Some of them are friendly. I can tell you that. Some of them are not so friendly. They’re rude if you ask a question, like to see if your inmate is coming down. I’ve seen them make girls put on longer shirts because they’re offended by how they look but then they’ll let another girl wear the same spandex tights. They pick and choose how they treat people.
You can’t bring anything for the inmates. You just have to bring yourself. The kids have to put everything in the locker. They have to drink and eat their food before they go in and they have to wait to see him, and then they have to sit there for an hour. And at two and three they don’t want to sit there quietly, they want to play and run around and stuff. When they were younger, they would cry, get bored during all the visits.
They let the kids play with their father and stuff, and they let them sit on his lap, but the kids, they want to be running around. They don’t know that they’re restricted to one area so they want to run up and down. Now it’s designed differently, with long tables, but before they used to be round tables and just two chairs so they would be running all around. But now it’s just a bench, and they have to sit down on one side or the other.
The whole process is probably like four or five hours, I’d say. If I get there at maybe one o’clock I’ll be getting off the visit probably like by 4pm, and then I start to wait for the bus to take me to the train station, so I’ll get on the train at 5pm, and then I’ll get here around 7pm.
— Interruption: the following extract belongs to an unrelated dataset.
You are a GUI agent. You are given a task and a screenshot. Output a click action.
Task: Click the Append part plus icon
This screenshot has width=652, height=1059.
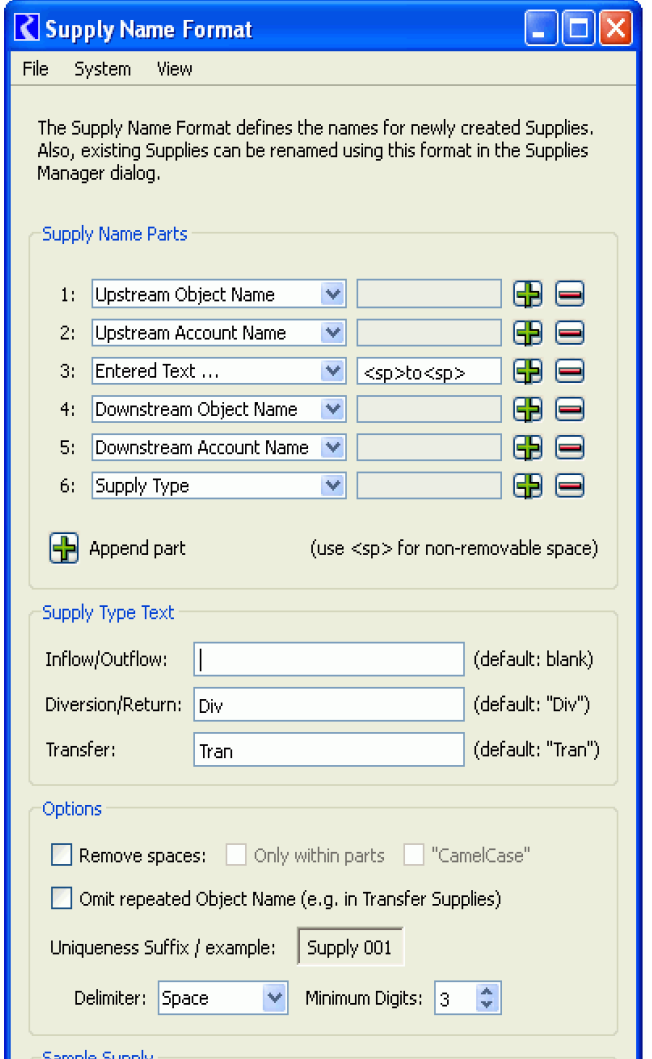coord(64,548)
So it’s a whole-day process on a weekend.
If I’m running late or if I have the kids and I don’t want to go on the train, I’ll just take a cab there and take the train back. Or I’ll take the train there and take a cab back because they’re so tired from the visit. It’s been 50, 55 dollars. It’s a waste of money but I’ll just take a cab so I can go out, get there on time, then take the train back.
Only because it’s physical contact, that’s the only reason why I would take the whole ride and go through all of that. You can actually touch and hug.
But I like the FaceTime visit, it’s convenient. When there was just the in-person visits, I couldn’t make it very often, it was once a week or every other week. So the TeleVisit is more convenient, because I just have to go a few blocks down to do the visit. It’s a big room and there’s a lot of space for the kids. They play with the toys and draw pictures to show him so they’re happy when they go to the library to see him. The space is good.
I try to take them twice a week, but it’s usually once a week. Sometimes I can’t get two visits at that library, I guess it’s over capacity. They always tell me that it’s overcrowded and I would have to go to another library. Which is not so bad but I would just have to travel again. So my visits are usually every Tuesday at 6pm because I pick the kids up at 5pm. Anything that’s closer than Rikers is convenient for me. He calls about three times a day, as long as he has money on his account and usually he has money because his family is supportive. They always keep money on his account and commissary. Some people don’t have supportive families. He’s told me plenty of times that he’s given calls to people, his friends in there, because they don’t have money. Or he’s given them shirts and stuff that they needed, food, because they have no one to come help them. Everybody does not have the support that he does. Some people don’t even have visits at all. I think that would be so discouraging, not to have any visits or any contact with anyone from the outside.
It’s been two years. Now I’m used to the situation so I already know what to expect when I leave the visit. Not to leave as sad. The first few months it was way more depressing, to not know how long I would have to do it for. And this is my first time actually experiencing the jail, because I haven’t been to jail to see anyone else. I wouldn’t want to go through it again.